Work instructions. Could you write out all of the data again, word for word?

Material for the task.

⁂

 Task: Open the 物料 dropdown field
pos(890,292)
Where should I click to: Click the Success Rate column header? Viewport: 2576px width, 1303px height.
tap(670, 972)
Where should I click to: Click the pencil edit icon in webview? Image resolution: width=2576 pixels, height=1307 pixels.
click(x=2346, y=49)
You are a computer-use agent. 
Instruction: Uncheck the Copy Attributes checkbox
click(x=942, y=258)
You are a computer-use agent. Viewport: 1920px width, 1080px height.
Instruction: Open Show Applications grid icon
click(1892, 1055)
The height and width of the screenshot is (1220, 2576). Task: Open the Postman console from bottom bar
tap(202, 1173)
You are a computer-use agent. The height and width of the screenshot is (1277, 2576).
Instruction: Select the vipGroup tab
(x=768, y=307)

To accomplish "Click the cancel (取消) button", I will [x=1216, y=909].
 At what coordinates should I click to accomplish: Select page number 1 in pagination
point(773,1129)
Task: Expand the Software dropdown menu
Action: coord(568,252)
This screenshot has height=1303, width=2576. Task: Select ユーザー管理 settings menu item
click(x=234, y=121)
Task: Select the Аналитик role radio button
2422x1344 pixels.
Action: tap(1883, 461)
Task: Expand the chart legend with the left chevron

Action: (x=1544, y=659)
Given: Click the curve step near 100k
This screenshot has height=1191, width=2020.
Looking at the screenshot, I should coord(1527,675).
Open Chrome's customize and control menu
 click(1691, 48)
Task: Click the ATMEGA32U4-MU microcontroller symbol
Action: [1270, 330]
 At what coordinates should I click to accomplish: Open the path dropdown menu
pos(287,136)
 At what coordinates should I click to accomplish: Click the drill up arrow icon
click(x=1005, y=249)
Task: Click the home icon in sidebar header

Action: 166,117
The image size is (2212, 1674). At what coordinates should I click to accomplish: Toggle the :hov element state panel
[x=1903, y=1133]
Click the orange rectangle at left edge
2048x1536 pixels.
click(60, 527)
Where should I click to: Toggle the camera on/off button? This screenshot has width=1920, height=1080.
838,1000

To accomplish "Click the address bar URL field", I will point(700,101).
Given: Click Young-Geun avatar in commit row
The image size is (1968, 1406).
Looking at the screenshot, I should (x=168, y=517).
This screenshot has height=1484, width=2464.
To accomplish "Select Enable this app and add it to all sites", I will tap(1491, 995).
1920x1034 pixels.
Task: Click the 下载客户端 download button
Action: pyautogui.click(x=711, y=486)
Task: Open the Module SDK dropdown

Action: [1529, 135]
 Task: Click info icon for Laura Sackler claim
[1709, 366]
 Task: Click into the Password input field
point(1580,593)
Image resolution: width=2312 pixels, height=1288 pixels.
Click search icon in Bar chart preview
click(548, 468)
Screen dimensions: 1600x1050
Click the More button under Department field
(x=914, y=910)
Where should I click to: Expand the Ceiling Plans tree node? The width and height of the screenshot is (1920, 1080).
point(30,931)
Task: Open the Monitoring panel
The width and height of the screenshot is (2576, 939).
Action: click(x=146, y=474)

⁂

Reply to the task.
 Task: Open the 物料 dropdown field
pos(890,292)
Where should I click to: Click the Success Rate column header? Viewport: 2576px width, 1303px height.
tap(670, 972)
Where should I click to: Click the pencil edit icon in webview? Image resolution: width=2576 pixels, height=1307 pixels.
click(x=2346, y=49)
You are a computer-use agent. 
Instruction: Uncheck the Copy Attributes checkbox
click(x=942, y=258)
You are a computer-use agent. Viewport: 1920px width, 1080px height.
Instruction: Open Show Applications grid icon
click(1892, 1055)
The height and width of the screenshot is (1220, 2576). Task: Open the Postman console from bottom bar
tap(202, 1173)
You are a computer-use agent. The height and width of the screenshot is (1277, 2576).
Instruction: Select the vipGroup tab
(x=768, y=307)

To accomplish "Click the cancel (取消) button", I will [x=1216, y=909].
 At what coordinates should I click to accomplish: Select page number 1 in pagination
point(773,1129)
Task: Expand the Software dropdown menu
Action: coord(568,252)
This screenshot has height=1303, width=2576. Task: Select ユーザー管理 settings menu item
click(x=234, y=121)
Task: Select the Аналитик role radio button
2422x1344 pixels.
Action: tap(1883, 461)
Task: Expand the chart legend with the left chevron

Action: (x=1544, y=659)
Given: Click the curve step near 100k
This screenshot has height=1191, width=2020.
Looking at the screenshot, I should coord(1527,675).
Open Chrome's customize and control menu
 click(1691, 48)
Task: Click the ATMEGA32U4-MU microcontroller symbol
Action: [1270, 330]
 At what coordinates should I click to accomplish: Open the path dropdown menu
pos(287,136)
 At what coordinates should I click to accomplish: Click the drill up arrow icon
click(x=1005, y=249)
Task: Click the home icon in sidebar header

Action: 166,117
The image size is (2212, 1674). At what coordinates should I click to accomplish: Toggle the :hov element state panel
[x=1903, y=1133]
Click the orange rectangle at left edge
2048x1536 pixels.
click(60, 527)
Where should I click to: Toggle the camera on/off button? This screenshot has width=1920, height=1080.
838,1000

To accomplish "Click the address bar URL field", I will point(700,101).
Given: Click Young-Geun avatar in commit row
The image size is (1968, 1406).
Looking at the screenshot, I should (x=168, y=517).
This screenshot has height=1484, width=2464.
To accomplish "Select Enable this app and add it to all sites", I will tap(1491, 995).
1920x1034 pixels.
Task: Click the 下载客户端 download button
Action: pyautogui.click(x=711, y=486)
Task: Open the Module SDK dropdown

Action: [1529, 135]
 Task: Click info icon for Laura Sackler claim
[1709, 366]
 Task: Click into the Password input field
point(1580,593)
Image resolution: width=2312 pixels, height=1288 pixels.
Click search icon in Bar chart preview
click(548, 468)
Screen dimensions: 1600x1050
Click the More button under Department field
(x=914, y=910)
Where should I click to: Expand the Ceiling Plans tree node? The width and height of the screenshot is (1920, 1080).
point(30,931)
Task: Open the Monitoring panel
The width and height of the screenshot is (2576, 939).
Action: click(x=146, y=474)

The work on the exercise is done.